> _SUPPLIED MATERIAL_:
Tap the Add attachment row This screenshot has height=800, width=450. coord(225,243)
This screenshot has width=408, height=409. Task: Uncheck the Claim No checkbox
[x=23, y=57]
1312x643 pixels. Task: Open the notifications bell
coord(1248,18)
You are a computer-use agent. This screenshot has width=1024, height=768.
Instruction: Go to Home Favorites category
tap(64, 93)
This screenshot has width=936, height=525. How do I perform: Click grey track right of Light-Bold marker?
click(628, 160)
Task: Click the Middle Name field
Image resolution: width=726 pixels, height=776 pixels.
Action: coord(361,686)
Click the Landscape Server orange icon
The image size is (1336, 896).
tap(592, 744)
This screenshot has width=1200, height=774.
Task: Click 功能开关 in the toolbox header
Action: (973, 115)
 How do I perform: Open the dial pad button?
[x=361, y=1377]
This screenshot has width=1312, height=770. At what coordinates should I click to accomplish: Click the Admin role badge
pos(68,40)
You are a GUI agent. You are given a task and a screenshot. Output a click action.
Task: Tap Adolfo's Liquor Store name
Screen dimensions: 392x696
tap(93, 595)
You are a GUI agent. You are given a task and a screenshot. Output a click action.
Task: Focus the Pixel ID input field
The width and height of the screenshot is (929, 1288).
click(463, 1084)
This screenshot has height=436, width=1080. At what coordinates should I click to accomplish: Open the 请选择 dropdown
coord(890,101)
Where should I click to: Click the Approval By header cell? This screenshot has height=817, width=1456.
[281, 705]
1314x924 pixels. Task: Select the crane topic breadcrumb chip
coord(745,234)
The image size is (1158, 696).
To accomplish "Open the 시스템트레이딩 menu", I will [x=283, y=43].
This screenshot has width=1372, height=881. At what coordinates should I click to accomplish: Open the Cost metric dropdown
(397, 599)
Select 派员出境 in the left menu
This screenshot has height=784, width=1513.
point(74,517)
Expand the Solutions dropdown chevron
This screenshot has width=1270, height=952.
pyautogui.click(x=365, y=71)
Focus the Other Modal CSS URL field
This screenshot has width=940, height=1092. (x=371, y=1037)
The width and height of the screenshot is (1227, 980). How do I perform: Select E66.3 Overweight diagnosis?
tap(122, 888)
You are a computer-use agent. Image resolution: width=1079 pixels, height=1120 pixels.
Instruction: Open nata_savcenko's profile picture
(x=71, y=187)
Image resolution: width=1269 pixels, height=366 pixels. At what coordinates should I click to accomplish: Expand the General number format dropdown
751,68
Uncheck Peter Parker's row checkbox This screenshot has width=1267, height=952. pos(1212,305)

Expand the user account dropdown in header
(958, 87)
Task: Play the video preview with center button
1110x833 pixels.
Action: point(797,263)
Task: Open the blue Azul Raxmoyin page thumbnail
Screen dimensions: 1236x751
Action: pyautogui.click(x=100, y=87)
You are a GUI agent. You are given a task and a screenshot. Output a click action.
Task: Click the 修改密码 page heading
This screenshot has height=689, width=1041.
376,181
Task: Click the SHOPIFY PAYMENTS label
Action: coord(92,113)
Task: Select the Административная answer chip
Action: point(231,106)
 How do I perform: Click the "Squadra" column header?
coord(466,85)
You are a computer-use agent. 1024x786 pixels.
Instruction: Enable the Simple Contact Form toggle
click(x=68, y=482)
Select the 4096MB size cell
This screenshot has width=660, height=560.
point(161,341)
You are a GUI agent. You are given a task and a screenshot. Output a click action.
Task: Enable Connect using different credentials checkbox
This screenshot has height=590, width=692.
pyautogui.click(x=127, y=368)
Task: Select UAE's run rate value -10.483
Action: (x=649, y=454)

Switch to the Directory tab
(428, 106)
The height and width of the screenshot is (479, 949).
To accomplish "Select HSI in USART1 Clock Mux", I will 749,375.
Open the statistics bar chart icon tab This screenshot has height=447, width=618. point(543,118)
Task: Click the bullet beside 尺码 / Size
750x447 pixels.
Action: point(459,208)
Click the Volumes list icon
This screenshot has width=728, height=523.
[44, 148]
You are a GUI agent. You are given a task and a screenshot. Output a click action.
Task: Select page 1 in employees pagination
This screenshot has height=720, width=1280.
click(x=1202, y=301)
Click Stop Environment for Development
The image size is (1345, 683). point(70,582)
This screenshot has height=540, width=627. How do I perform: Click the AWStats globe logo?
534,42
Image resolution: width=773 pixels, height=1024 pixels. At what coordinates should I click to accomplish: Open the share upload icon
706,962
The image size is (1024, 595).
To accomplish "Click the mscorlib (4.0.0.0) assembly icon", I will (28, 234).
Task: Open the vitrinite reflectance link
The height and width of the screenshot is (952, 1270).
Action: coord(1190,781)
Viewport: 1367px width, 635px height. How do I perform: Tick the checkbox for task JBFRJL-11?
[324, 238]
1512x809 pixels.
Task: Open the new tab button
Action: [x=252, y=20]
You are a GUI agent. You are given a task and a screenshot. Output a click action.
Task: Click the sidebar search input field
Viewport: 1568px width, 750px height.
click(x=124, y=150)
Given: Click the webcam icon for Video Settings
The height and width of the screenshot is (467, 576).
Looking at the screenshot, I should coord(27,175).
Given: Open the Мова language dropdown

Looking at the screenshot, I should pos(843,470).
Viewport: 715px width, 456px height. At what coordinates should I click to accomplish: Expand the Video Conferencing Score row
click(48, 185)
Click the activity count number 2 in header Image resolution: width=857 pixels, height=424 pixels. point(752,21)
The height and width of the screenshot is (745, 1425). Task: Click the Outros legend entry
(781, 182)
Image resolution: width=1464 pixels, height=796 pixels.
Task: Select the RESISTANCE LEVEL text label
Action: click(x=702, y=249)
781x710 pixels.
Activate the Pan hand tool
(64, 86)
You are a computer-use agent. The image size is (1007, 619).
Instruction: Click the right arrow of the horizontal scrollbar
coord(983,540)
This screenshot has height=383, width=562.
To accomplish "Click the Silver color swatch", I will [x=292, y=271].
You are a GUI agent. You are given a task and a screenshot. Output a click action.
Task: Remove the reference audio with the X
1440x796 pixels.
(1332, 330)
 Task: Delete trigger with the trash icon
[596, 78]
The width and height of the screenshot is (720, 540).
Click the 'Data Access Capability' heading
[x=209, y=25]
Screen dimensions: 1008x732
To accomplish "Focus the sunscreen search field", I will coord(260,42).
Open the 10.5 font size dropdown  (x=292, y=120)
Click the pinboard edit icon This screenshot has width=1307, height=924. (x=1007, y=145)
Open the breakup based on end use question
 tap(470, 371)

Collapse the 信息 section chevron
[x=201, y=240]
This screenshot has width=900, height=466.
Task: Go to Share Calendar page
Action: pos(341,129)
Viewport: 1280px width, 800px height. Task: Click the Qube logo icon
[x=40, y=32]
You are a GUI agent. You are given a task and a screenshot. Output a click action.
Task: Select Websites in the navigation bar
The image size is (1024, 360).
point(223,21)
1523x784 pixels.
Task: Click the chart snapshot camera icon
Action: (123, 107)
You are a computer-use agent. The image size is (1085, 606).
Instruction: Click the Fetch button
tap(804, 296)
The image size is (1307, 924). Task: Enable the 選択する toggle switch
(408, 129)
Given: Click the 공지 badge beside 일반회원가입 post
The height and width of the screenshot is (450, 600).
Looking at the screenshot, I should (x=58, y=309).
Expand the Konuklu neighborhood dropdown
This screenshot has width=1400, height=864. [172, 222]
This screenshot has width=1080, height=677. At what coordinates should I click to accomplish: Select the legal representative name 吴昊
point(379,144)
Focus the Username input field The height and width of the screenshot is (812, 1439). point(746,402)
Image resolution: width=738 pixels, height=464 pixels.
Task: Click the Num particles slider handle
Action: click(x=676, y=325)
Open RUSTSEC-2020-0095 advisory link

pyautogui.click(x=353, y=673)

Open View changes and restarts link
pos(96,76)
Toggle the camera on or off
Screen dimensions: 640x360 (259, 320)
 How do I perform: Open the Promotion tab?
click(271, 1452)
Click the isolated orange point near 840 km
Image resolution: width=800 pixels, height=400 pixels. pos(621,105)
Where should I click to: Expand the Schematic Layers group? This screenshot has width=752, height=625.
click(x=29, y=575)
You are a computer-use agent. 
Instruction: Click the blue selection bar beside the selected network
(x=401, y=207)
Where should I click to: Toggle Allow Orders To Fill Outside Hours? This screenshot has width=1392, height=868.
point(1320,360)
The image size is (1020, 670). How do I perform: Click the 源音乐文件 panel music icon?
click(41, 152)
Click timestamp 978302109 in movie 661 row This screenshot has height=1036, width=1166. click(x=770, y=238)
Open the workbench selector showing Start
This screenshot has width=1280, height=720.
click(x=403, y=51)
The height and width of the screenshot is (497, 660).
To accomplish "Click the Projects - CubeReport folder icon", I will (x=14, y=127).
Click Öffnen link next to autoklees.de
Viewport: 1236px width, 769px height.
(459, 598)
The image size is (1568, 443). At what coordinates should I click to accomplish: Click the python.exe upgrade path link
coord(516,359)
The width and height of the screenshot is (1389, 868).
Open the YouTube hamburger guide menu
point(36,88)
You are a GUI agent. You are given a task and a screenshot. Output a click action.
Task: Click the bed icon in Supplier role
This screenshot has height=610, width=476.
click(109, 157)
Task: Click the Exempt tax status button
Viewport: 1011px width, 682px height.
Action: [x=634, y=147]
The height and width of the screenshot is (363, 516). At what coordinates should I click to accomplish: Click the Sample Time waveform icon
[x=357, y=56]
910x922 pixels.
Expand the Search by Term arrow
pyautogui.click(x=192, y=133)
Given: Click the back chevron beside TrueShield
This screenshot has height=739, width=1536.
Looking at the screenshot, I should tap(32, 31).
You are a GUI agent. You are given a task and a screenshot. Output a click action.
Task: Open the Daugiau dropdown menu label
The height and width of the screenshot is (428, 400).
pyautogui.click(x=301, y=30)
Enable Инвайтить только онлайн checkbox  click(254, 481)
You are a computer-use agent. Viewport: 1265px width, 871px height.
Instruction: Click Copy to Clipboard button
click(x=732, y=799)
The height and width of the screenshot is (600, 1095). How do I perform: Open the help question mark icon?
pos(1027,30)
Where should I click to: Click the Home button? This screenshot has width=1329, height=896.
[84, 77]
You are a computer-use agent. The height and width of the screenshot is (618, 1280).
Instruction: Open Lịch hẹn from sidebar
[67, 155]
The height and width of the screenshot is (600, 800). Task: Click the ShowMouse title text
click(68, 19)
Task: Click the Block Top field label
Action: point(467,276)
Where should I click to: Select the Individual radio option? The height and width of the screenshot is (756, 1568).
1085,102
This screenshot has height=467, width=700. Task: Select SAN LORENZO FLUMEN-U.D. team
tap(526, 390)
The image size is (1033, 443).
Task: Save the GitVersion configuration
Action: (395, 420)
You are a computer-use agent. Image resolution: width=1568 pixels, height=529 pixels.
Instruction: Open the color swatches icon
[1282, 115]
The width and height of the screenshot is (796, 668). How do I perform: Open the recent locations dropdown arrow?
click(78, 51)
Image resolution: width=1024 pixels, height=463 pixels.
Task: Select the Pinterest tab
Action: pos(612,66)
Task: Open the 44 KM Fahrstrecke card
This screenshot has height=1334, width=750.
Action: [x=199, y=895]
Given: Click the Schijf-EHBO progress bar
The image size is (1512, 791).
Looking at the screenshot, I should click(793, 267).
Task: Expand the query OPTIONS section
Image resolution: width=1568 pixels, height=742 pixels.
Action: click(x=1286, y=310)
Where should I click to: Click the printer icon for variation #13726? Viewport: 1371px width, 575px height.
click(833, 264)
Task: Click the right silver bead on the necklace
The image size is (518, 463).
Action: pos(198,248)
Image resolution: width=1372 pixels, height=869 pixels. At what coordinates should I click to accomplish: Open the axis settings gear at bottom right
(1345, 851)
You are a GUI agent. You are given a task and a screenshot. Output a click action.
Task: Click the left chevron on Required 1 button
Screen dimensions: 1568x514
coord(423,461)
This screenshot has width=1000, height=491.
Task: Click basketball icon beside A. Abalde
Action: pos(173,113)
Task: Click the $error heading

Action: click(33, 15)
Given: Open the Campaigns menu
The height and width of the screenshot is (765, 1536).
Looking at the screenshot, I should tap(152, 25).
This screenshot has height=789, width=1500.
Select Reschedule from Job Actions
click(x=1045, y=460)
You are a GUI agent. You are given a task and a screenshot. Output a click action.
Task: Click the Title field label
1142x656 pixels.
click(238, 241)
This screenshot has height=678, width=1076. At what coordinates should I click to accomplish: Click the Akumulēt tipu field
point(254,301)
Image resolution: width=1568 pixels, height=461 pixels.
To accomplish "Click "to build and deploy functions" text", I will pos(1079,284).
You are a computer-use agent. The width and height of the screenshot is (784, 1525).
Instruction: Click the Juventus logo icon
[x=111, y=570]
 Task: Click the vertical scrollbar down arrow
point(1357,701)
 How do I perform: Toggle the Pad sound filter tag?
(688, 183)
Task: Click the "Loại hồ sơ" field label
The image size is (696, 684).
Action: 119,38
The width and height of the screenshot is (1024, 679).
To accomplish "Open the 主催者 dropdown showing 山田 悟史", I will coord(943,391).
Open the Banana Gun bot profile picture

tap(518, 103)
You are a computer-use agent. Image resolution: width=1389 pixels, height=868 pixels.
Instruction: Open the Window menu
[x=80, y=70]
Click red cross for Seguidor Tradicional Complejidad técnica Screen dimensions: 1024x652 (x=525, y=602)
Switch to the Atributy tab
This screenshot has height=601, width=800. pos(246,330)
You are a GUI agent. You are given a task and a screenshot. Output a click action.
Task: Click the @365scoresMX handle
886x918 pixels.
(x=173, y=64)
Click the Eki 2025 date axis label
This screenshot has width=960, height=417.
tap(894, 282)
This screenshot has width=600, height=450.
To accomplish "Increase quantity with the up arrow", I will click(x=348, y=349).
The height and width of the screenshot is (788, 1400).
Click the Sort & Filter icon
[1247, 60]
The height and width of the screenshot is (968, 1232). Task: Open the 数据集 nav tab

> _GOAL_: Give the entries from the line containing "Viewport: 1280px width, 800px" through the line containing "This screenshot has width=1400, height=864." as a JSON list of strings, one string per line, omitting blank lines.

> _FINAL ANSWER_:
[
  "Viewport: 1280px width, 800px height. Task: Click the Qube logo icon",
  "[x=40, y=32]",
  "You are a GUI agent. You are given a task and a screenshot. Output a click action.",
  "Task: Select Websites in the navigation bar",
  "The image size is (1024, 360).",
  "point(223,21)",
  "1523x784 pixels.",
  "Task: Click the chart snapshot camera icon",
  "Action: (123, 107)",
  "You are a computer-use agent. The image size is (1085, 606).",
  "Instruction: Click the Fetch button",
  "tap(804, 296)",
  "The image size is (1307, 924). Task: Enable the 選択する toggle switch",
  "(408, 129)",
  "Given: Click the 공지 badge beside 일반회원가입 post",
  "The height and width of the screenshot is (450, 600).",
  "Looking at the screenshot, I should (x=58, y=309).",
  "Expand the Konuklu neighborhood dropdown",
  "This screenshot has width=1400, height=864. [172, 222]"
]